▶ TASK INPUT
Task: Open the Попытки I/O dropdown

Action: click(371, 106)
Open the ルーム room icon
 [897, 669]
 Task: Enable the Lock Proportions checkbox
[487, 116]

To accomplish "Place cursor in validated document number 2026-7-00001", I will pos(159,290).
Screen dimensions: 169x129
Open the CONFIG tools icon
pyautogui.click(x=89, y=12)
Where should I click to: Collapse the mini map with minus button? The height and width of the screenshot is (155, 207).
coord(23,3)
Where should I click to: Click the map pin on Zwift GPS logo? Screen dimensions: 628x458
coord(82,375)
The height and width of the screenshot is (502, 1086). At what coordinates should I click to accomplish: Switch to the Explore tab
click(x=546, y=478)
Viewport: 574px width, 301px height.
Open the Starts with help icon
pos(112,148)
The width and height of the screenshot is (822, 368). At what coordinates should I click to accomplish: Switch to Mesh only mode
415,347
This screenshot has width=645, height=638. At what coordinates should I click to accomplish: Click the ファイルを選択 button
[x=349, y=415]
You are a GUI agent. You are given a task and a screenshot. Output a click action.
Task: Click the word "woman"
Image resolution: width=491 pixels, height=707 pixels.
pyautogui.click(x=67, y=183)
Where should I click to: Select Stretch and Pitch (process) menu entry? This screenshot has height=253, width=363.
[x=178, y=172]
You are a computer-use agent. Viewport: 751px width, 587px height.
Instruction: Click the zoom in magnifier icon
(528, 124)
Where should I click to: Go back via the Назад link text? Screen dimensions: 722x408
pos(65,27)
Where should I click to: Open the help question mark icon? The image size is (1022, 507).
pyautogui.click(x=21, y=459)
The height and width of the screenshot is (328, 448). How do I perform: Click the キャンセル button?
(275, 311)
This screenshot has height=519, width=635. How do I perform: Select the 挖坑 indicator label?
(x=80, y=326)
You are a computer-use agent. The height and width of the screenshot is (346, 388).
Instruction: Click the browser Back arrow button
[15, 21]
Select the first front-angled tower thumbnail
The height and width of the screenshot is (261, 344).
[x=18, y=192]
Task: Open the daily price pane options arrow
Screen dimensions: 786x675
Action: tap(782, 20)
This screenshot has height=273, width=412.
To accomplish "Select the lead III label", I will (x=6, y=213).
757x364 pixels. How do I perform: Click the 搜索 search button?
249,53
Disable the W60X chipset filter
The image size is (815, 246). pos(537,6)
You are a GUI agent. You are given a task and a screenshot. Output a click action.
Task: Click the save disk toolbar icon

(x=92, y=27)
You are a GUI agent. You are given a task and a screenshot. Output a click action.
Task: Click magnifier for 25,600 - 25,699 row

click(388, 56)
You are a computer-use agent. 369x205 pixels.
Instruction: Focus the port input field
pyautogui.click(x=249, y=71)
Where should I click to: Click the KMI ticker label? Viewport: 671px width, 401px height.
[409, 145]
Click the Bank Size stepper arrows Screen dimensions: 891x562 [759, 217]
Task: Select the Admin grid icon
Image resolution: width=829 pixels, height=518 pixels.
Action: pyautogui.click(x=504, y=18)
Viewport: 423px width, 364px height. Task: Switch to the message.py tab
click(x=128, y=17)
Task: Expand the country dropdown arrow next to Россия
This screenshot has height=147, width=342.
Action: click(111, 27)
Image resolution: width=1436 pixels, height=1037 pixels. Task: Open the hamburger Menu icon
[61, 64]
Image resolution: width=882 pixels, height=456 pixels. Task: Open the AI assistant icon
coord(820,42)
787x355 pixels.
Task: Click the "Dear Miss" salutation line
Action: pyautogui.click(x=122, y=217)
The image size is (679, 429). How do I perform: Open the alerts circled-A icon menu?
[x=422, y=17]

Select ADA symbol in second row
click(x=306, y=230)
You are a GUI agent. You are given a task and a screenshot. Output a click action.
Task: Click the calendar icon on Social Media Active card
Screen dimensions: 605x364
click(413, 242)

▶ ASSIGNMENT
Retype the listing above exactly as it appears.

▶ ANSWER AREA
Task: Open the Попытки I/O dropdown

Action: click(371, 106)
Open the ルーム room icon
 [897, 669]
 Task: Enable the Lock Proportions checkbox
[487, 116]

To accomplish "Place cursor in validated document number 2026-7-00001", I will pos(159,290).
Screen dimensions: 169x129
Open the CONFIG tools icon
pyautogui.click(x=89, y=12)
Where should I click to: Collapse the mini map with minus button? The height and width of the screenshot is (155, 207).
coord(23,3)
Where should I click to: Click the map pin on Zwift GPS logo? Screen dimensions: 628x458
coord(82,375)
The height and width of the screenshot is (502, 1086). At what coordinates should I click to accomplish: Switch to the Explore tab
click(x=546, y=478)
Viewport: 574px width, 301px height.
Open the Starts with help icon
pos(112,148)
The width and height of the screenshot is (822, 368). At what coordinates should I click to accomplish: Switch to Mesh only mode
415,347
This screenshot has width=645, height=638. At what coordinates should I click to accomplish: Click the ファイルを選択 button
[x=349, y=415]
You are a GUI agent. You are given a task and a screenshot. Output a click action.
Task: Click the word "woman"
Image resolution: width=491 pixels, height=707 pixels.
pyautogui.click(x=67, y=183)
Where should I click to: Select Stretch and Pitch (process) menu entry? This screenshot has height=253, width=363.
[x=178, y=172]
You are a computer-use agent. Viewport: 751px width, 587px height.
Instruction: Click the zoom in magnifier icon
(528, 124)
Where should I click to: Go back via the Назад link text? Screen dimensions: 722x408
pos(65,27)
Where should I click to: Open the help question mark icon? The image size is (1022, 507).
pyautogui.click(x=21, y=459)
The height and width of the screenshot is (328, 448). How do I perform: Click the キャンセル button?
(275, 311)
This screenshot has height=519, width=635. How do I perform: Select the 挖坑 indicator label?
(x=80, y=326)
You are a computer-use agent. The height and width of the screenshot is (346, 388).
Instruction: Click the browser Back arrow button
[15, 21]
Select the first front-angled tower thumbnail
The height and width of the screenshot is (261, 344).
[x=18, y=192]
Task: Open the daily price pane options arrow
Screen dimensions: 786x675
Action: tap(782, 20)
This screenshot has height=273, width=412.
To accomplish "Select the lead III label", I will (x=6, y=213).
757x364 pixels. How do I perform: Click the 搜索 search button?
249,53
Disable the W60X chipset filter
The image size is (815, 246). pos(537,6)
You are a GUI agent. You are given a task and a screenshot. Output a click action.
Task: Click the save disk toolbar icon

(x=92, y=27)
You are a GUI agent. You are given a task and a screenshot. Output a click action.
Task: Click magnifier for 25,600 - 25,699 row

click(388, 56)
You are a computer-use agent. 369x205 pixels.
Instruction: Focus the port input field
pyautogui.click(x=249, y=71)
Where should I click to: Click the KMI ticker label? Viewport: 671px width, 401px height.
[409, 145]
Click the Bank Size stepper arrows Screen dimensions: 891x562 [759, 217]
Task: Select the Admin grid icon
Image resolution: width=829 pixels, height=518 pixels.
Action: pyautogui.click(x=504, y=18)
Viewport: 423px width, 364px height. Task: Switch to the message.py tab
click(x=128, y=17)
Task: Expand the country dropdown arrow next to Россия
This screenshot has height=147, width=342.
Action: click(111, 27)
Image resolution: width=1436 pixels, height=1037 pixels. Task: Open the hamburger Menu icon
[61, 64]
Image resolution: width=882 pixels, height=456 pixels. Task: Open the AI assistant icon
coord(820,42)
787x355 pixels.
Task: Click the "Dear Miss" salutation line
Action: pyautogui.click(x=122, y=217)
The image size is (679, 429). How do I perform: Open the alerts circled-A icon menu?
[x=422, y=17]

Select ADA symbol in second row
click(x=306, y=230)
You are a GUI agent. You are given a task and a screenshot. Output a click action.
Task: Click the calendar icon on Social Media Active card
Screen dimensions: 605x364
click(413, 242)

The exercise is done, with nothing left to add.